#### GIVEN PASSAGE
The fiery-capped manakin was originally described in 1852 as Pipra pyrocephala. The species is now placed in the genus Machaeropterus that was introduced by Bonaparte in 1854.

The fiery-capped manakin has two subspecies, the nominate M. p. pyrocephalus (Sclater, PL, 1852) and M. p. pallidiceps (Zimmer, JT, 1936). It shares genus Machaeropterus with four other species.

==Description==

The fiery-capped manakin is 8 to 9 cm long and weighs about 10 g. The species is sexually dimorphic. Adult males of the nominate subspecies have the golden crown and nape with a red stripe in the middle that give the species its English name and specific epithet. The rest of their face is olive. Their upperparts are rosy rufous to maroon. Their tail and most of their wing are olive. Their wings have some white on the inner secondaries and some black spots on the tertials. Their throat is whitish and the rest of their underparts are streaked with dull pink and whitish. Adult females have olive upperparts, a pale grayish throat, and dull pale olive underparts with some blurry streaking and a yellowish tinge on the belly. Males of subspecies M. p. pallidiceps have a paler yellow crown than the nominate and a much reduced red stripe through it; they are otherwise like the nominate. Females are like the nominate. Both sexes of both subspecies have a dark red iris, a blackish bill with a paler base to the mandible, and pinkish to purplish-cream legs and feet. Juveniles of both sexes resemble adult females.

==Distribution and habitat==

The fiery-capped manakin has a disjunct distribution. Subspecies M. p. pallidiceps is the more northerly of the two. It is found in Venezuela in the Orinoco Basin on the lower the Caura River and the middle Paragua River in Bolívar; there is also a sight record in northwestern Amazonas. It also occurs in northern Roraima in extreme northern Brazil. Though Colombia is not included as part of its range by the IOC, the independent South American Classification Committee has records in that country. The nominate subspecies has an oddly-shaped distribution in the Amazon Basin within which it is found at scattered sites. In Peru there is a small separate area in San Martín. Its principal range in that country is in the southeast in Ucayali and Madre de Dios. From there its range continues east through northern Bolivia and into Brazil. In Brazil it is found in Acre and southern Amazonas. The major part of its Brazilian range extends from Rondônia northeast across northern Mato Grosso and through Pará in a narrow band to the Atlantic at the mouth of the Amazon. South of that it continues across most of Mato Grosso and beyond to western Bahia and northwestern Minas Gerais.

#### SUPPLIED MATERIAL
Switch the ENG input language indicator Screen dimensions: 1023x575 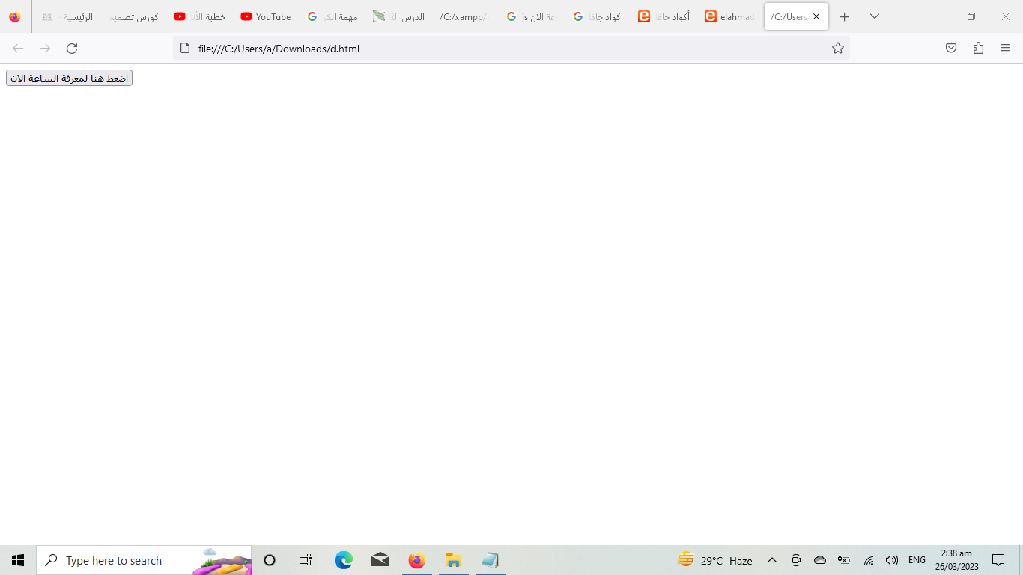[x=917, y=560]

#### WHAT THIS TASK INVOLVES
In the passage on the fiery-capped manakin, rewrite the stretch from "The fiery-capped manakin was" through "four other species.", substituting "taxon" for "genus". The lines after the passage on the fiery-capped manakin are separate material.

#### ANSWER SPACE
The fiery-capped manakin was originally described in 1852 as Pipra pyrocephala. The species is now placed in the taxon Machaeropterus that was introduced by Bonaparte in 1854.

The fiery-capped manakin has two subspecies, the nominate M. p. pyrocephalus (Sclater, PL, 1852) and M. p. pallidiceps (Zimmer, JT, 1936). It shares taxon Machaeropterus with four other species.